Nelson Fonseca Neto
Nicotina
Quando eu era criança, fazíamos cinzeiros de argila que serviriam de presente para o dia dos pais. Os meus cinzeiros eram uma desgraça. Grandes, tortos, pesadões. Nunca me dei bem com ofícios manuais. Até hoje, quando pedem um desenho meu, aparece um boneco palito com cabeça redonda, parecendo um pirulito. Só faltam a casinha e o sol sorrindo. Mas não estou aqui para falar da minha falta de jeito.
Passei a minha infância vendo um grande número de adultos ao meu redor fumando. Todas as casas tinham cinzeiros. Lembro dos de cristal, pesadões, dos pequeninhos, de metal, que pareciam uns pratinhos. Tinha cinzeiro dentro do shopping e nos corredores do prédio onde moramos por muitos anos.
Peguei os estertores da época em que fumar no Cometa era permitido. Cada banco tinha um cinzeiro acoplado. Olho para as fotos das festas juninas e dos aniversários e vejo muita gente pitando o seu cigarrinho. Não cheguei a pegar o tempo que permitia o cigarro na sala de aula.
Não muitos anos atrás, as pessoas fumavam nas boates. Voltávamos das noitadas com as roupas impregnadas. Era chegar em casa e largar aquilo direto na cesta de roupa suja.

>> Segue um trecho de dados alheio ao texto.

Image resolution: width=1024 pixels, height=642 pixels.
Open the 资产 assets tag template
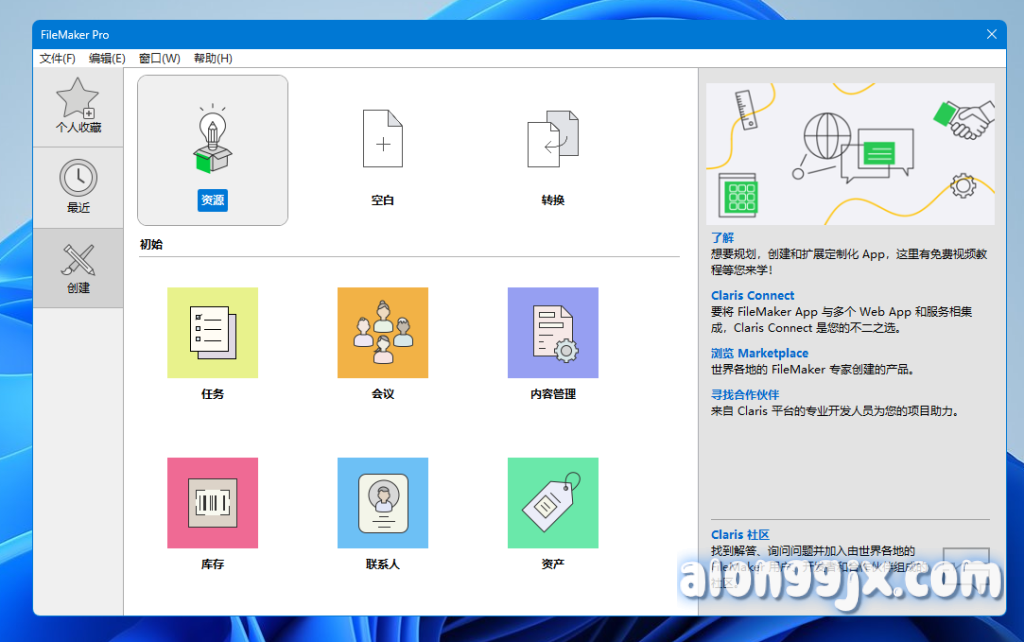552,503
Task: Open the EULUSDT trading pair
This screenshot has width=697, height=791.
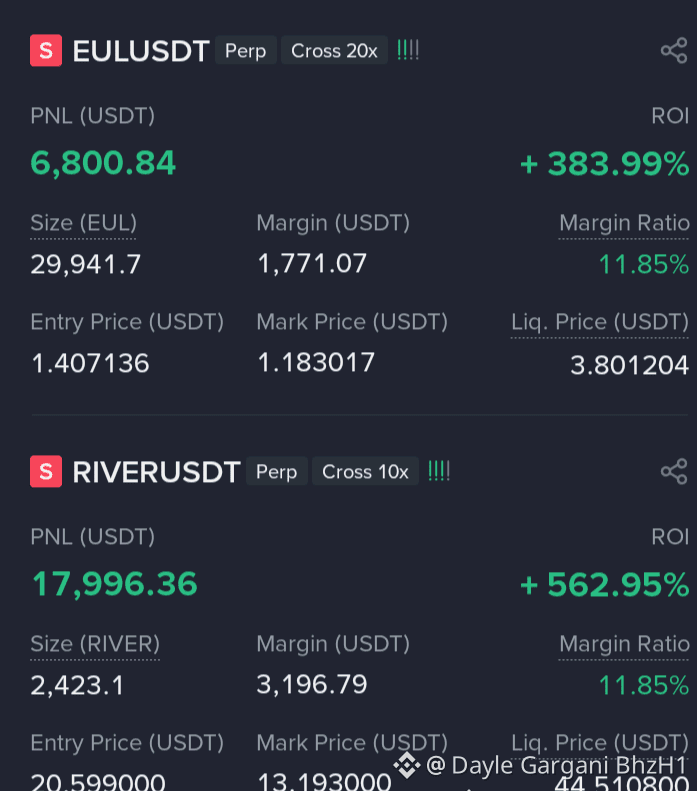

Muita gente da minha idade começou a fumar ainda adolescente. Minha geração, acho, fumou menos que a geração dos meus pais. De qualquer forma, era bastante gente. As novelas dos anos 80 e 90 mostravam os galãs e as beldades fumando numa boa. Não era vício de vilão, como acontece atualmente. Nos intervalos comerciais, tínhamos de lidar com propagandas de cigarro. Um notável festival de jazz aqui no Brasil era bancado por uma marca de cigarro. O carro do Ayrton Senna era um maço de quatro rodas.
Com tudo isso, comigo aconteceu algo atípico: comecei a fumar com quase trinta anos, já numa época de restrições ao tabagismo. Quando conto isso, as pessoas custam a acreditar. Quase sempre tenho de ouvir broncas. Ou perguntas: por que tão tarde? Não sei.
Passei alguns anos fumando uns vinte cigarros por dia. Ao longo desse período, tentei não ser invasivo. Houve uma época em que os restaurantes tinham uma área para fumantes. Só que era dentro do salão. Eu achava ridículo. O cheiro chegava de qualquer jeito até as mesas dos que não fumavam. Eu fazia questão de acender meu cigarro lá fora, bem longe dos que estavam comendo.
Por não querer atrapalhar, minha cara, ao fumar, revelava um certo constrangimento. Eu ficava admirado com os fumantes que acendiam o cigarro numa boa. Vai ver que era por isso que as pessoas olhavam torto, sem receio, para mim. Ali estava um sujeito com culpa no cartório (eu).
Quem para de fumar acaba ficando meio fanático e sai falando horrores do cigarro. Conheço ex-fumantes que não toleram o cheiro da fumaça. Espinafram os que ainda não descobriram a vida virtuosa. Também conheço ex-fumantes que jogam no outro time: sempre falam das delícias da vida tabagista.
Parei de fumar em janeiro de 2021. Não foi de repente. Eu não conseguiria parar assim. Fui diminuindo ao longo de alguns meses. De 20 pra 15. De 15 pra 10. De 10 pra 5. De 5 pra 3. De 3 pra 1. De 1 pra meio. Aí ficaria meio ridículo pegar uma tesourinha minúscula e cortar um toquinho de nada.
Sinto falta de fumar? Quase nunca. A pessoa pode fumar perto de mim? Sim. Não filarei um cigarro, não farei cara de nojo. Eu ia dizer que o nome disso é sabedoria, mas soaria pedante demais.